In John 10:10 Jesus promises His followers abundant life. This blog is about my life as His follower.

Saturday, June 27, 2015

A look at reputable

Photo from http://coltharppianoworld.com/
Since I'm memorizing Philippians 4:4-8 I'm seeking to deepen my understanding of the passage.

Right now I'm unpacking the 8th verse:

Summing it all up friends, I'd say you'd do best by filling your minds with and meditating on things true, noble, reputable, authentic, compelling and gracious - the best, not the worst; the beautiful not the ugly; things to praise, not things to curse.

Today I want to think about what it means to think on that which is reputable.

I looked in other translations and versions to see what they did with this same word and found the following:
  •  whatever is right (NIV)
  • whatever is worthy of respect (NET)
  • right (NLT)
  • whatever is right (NASB)
  • whatever is just (AMP)
  • whatsoever things are just (KJV)
  • whatever [hosos] is just [dikaios] (MOUNCE)
So I'm seeing this flavor of what is right, just, and worthy of respect.  God is telling me that it is to my good to spend my time thinking about right, just and respectful things.
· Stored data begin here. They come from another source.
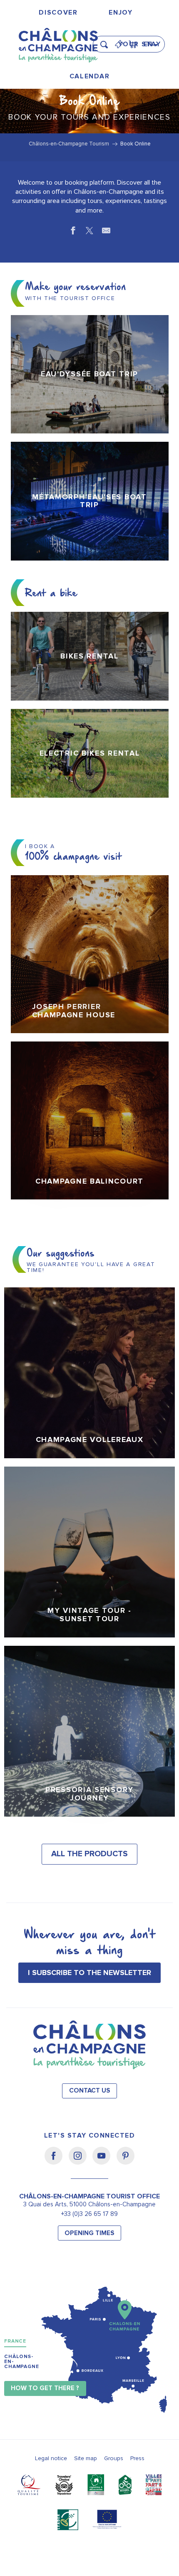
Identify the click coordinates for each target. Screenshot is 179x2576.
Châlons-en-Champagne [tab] (21, 2361)
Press (137, 2458)
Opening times (89, 2233)
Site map (85, 2458)
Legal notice (51, 2458)
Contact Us (89, 2091)
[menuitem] (58, 13)
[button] (106, 40)
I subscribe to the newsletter (89, 1972)
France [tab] (15, 2341)
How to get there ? (45, 2388)
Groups (113, 2458)
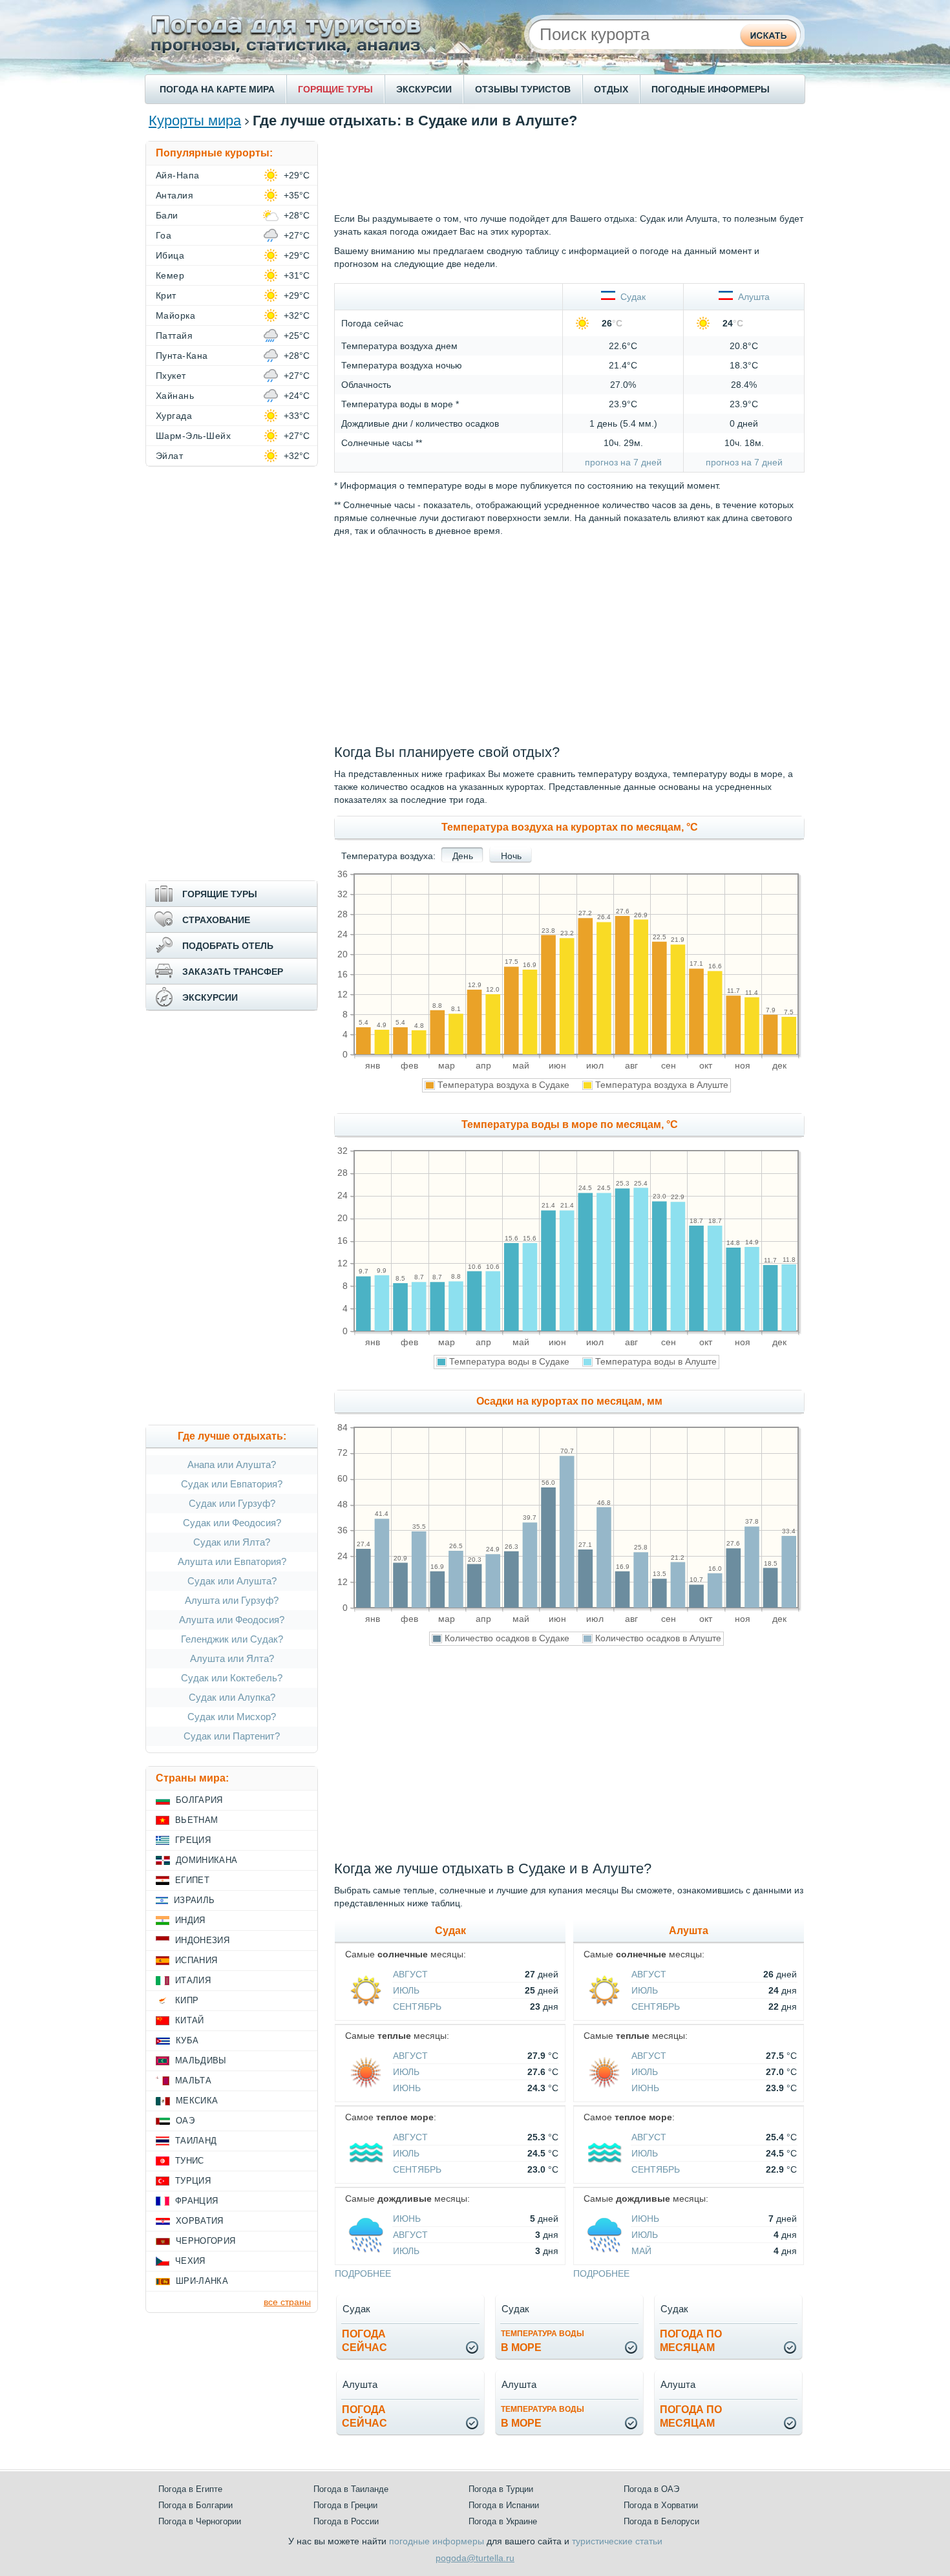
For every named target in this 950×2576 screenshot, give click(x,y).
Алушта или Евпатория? (232, 1561)
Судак (630, 297)
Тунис (189, 2161)
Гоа (163, 235)
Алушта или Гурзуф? (232, 1600)
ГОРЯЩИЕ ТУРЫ (335, 89)
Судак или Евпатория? (231, 1483)
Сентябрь (417, 2006)
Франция (196, 2201)
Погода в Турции (501, 2489)
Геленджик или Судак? (232, 1639)
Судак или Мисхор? (231, 1716)
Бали (167, 215)
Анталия (174, 195)
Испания (196, 1960)
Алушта (751, 297)
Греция (193, 1840)
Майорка (175, 315)
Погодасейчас (364, 2340)
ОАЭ (185, 2120)
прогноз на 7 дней (623, 462)
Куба (187, 2040)
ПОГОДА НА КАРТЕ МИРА (217, 89)
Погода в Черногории (199, 2521)
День (462, 856)
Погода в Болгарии (195, 2505)
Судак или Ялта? (231, 1542)
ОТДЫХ (611, 89)
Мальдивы (201, 2060)
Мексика (197, 2100)
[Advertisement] (569, 170)
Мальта (193, 2080)
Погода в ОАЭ (651, 2489)
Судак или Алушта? (232, 1580)
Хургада (174, 415)
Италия (193, 1980)
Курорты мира (195, 120)
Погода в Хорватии (661, 2505)
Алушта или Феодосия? (231, 1619)
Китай (189, 2020)
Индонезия (202, 1940)
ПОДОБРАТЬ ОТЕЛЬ (227, 946)
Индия (190, 1920)
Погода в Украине (503, 2521)
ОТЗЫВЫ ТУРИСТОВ (523, 89)
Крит (166, 295)
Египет (192, 1880)
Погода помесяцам (691, 2340)
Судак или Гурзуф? (232, 1503)
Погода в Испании (504, 2505)
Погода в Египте (190, 2489)
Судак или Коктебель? (231, 1677)
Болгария (199, 1800)
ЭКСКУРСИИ (424, 89)
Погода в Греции (345, 2505)
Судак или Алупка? (232, 1697)
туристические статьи (617, 2541)
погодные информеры (436, 2541)
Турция (193, 2181)
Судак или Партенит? (232, 1735)
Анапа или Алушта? (231, 1464)
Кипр (186, 2000)
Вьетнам (196, 1820)
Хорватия (200, 2221)
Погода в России (346, 2521)
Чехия (190, 2261)
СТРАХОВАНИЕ (216, 920)
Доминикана (206, 1860)
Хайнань (175, 395)
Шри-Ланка (202, 2281)
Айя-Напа (178, 175)
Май (641, 2251)
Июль (406, 1990)
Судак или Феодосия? (232, 1522)
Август (410, 1974)
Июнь (407, 2088)
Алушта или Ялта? (232, 1658)
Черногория (205, 2241)
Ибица (170, 255)
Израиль (194, 1900)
According to Word Hippo the opposite of just is: Imprecise, inaccurate, inappropriate, inequitable, partial, unfair, unjustified, unsuitable, unsuited, unjust

Word Hippo shows the opposite of right to be: wrong, disadvantage, disfavor, corruption, immorality, injustice, unfairness, subordination, dishonesty, dishonor, evil, impropriety, unsuitableness, wickedness


Word Hippo shows the opposite of respect to be: disrespect, criticism, disdain, dishonor, disregard, ignorance, bad manners, disfavor.
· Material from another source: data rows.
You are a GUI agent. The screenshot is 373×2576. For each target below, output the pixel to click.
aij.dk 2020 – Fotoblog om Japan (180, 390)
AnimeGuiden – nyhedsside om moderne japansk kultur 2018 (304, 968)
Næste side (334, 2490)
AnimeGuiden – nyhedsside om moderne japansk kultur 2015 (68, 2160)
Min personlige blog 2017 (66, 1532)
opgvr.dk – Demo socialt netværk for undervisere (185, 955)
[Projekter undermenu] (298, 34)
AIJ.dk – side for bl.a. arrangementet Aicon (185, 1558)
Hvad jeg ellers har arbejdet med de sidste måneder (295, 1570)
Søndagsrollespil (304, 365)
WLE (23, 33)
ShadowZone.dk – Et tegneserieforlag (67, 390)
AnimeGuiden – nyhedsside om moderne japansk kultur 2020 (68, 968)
When situations come up in daily life that involve these opposites, I find that myself and most other people keep mentally thinking about these things.  It is natural.  I've been listening to an audio book lately by Joel Osteen that's entitled You Can, You Will. Osteen relates how researchers have found that negative memories take up more space in the brain because the person has to process the event.  There's an interesting article about how people tend to remember the negative more than the positive in March 23, 2013 issue of the New York Times. The Times article quotes psychology professor Roy F. Baumeister from Florida State who says: “Bad emotions, bad parents and bad feedback have more impact than good ones. Bad impressions and bad stereotypes are quicker to form and more resistant to disconfirmation than good ones.”

God warns me against this natural tendency in his Word.  He tells me I'll do better if I fill my mind with and think on what is right, just, and worthy of respect.
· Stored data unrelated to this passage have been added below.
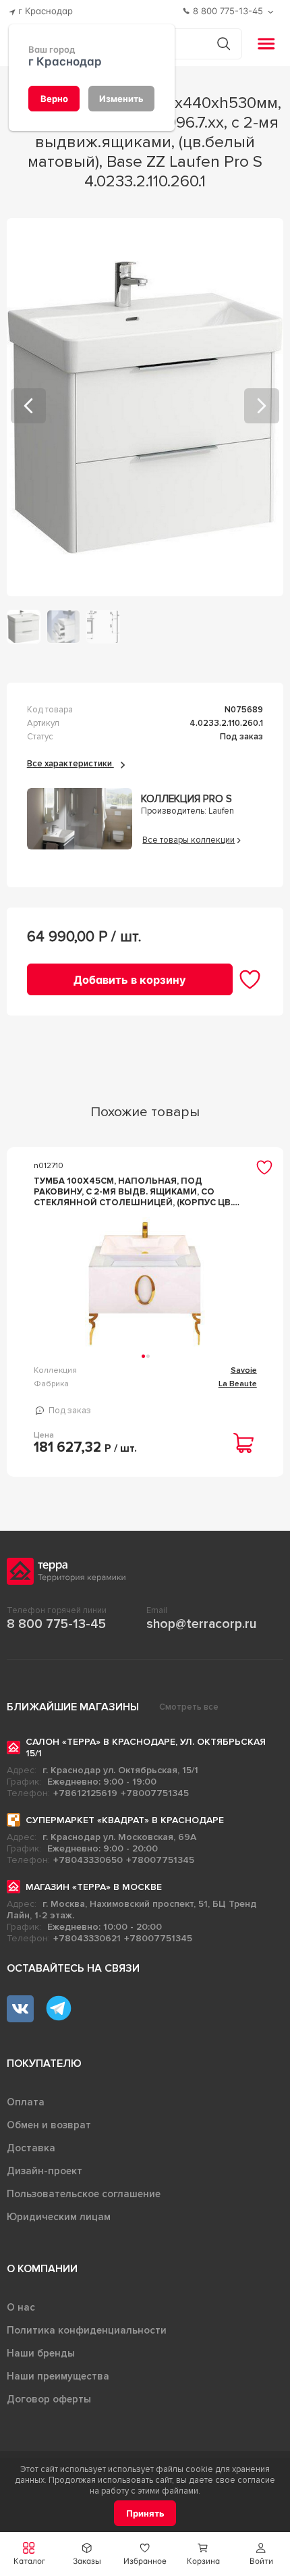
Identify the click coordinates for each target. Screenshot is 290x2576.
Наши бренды (41, 2353)
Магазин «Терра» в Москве (94, 1887)
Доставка (31, 2148)
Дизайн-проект (44, 2171)
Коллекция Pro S (186, 799)
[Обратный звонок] (272, 12)
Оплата (26, 2102)
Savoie (244, 1370)
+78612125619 (85, 1793)
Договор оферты (49, 2399)
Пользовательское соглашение (84, 2194)
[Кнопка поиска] (223, 43)
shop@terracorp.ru (201, 1624)
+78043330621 (87, 1938)
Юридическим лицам (59, 2217)
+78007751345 (155, 1793)
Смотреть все (189, 1707)
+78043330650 (88, 1860)
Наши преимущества (58, 2376)
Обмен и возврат (49, 2125)
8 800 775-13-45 (56, 1624)
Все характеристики (70, 763)
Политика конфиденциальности (87, 2330)
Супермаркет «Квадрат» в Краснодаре (125, 1820)
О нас (21, 2307)
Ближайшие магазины (73, 1707)
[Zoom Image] (145, 407)
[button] (261, 2554)
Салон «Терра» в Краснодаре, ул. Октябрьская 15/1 (146, 1747)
So what does that look like in daily life?  Here's some "down and dirty" examples from my daily life:
  • I can be irritated that my husband yet again forgot to put sweetener in my Chai tea. Or I can be thankful that I have a husband who is willing to make tea for me weekend mornings.
  • When I sit out on our deck I can be filled with sadness about the pine trees adjacent to our deck that are disease riddled with a problem rampant in Wrightwood currently. Or, I can be thankful for the delightful sound of our little fountain, the stirring breeze, and the fact that our next door neighbor doesn't have any windows facing our deck.
  • I can continue to re-hash that fact that my DON at work called my boss when she was on vacation (so of course I was not in communication) and claimed all the credit for our successful annual department of public health (DPH) nursing PPD survey - when in fact it was the DSD and I who did everything for that outcome while the DON was not even involved. Or, I can praise God for His favor and blessings (of the DSD, the DPH surveyor and the outcome) and know that I work unto God not for the favor of my boss. I can think on how trustworthy God is and that He will promote me, and build my reputation, in His way and timing.
This list could just go on and on.  It comes down to disciplining my mind like  God says to in Romans 12:1-2.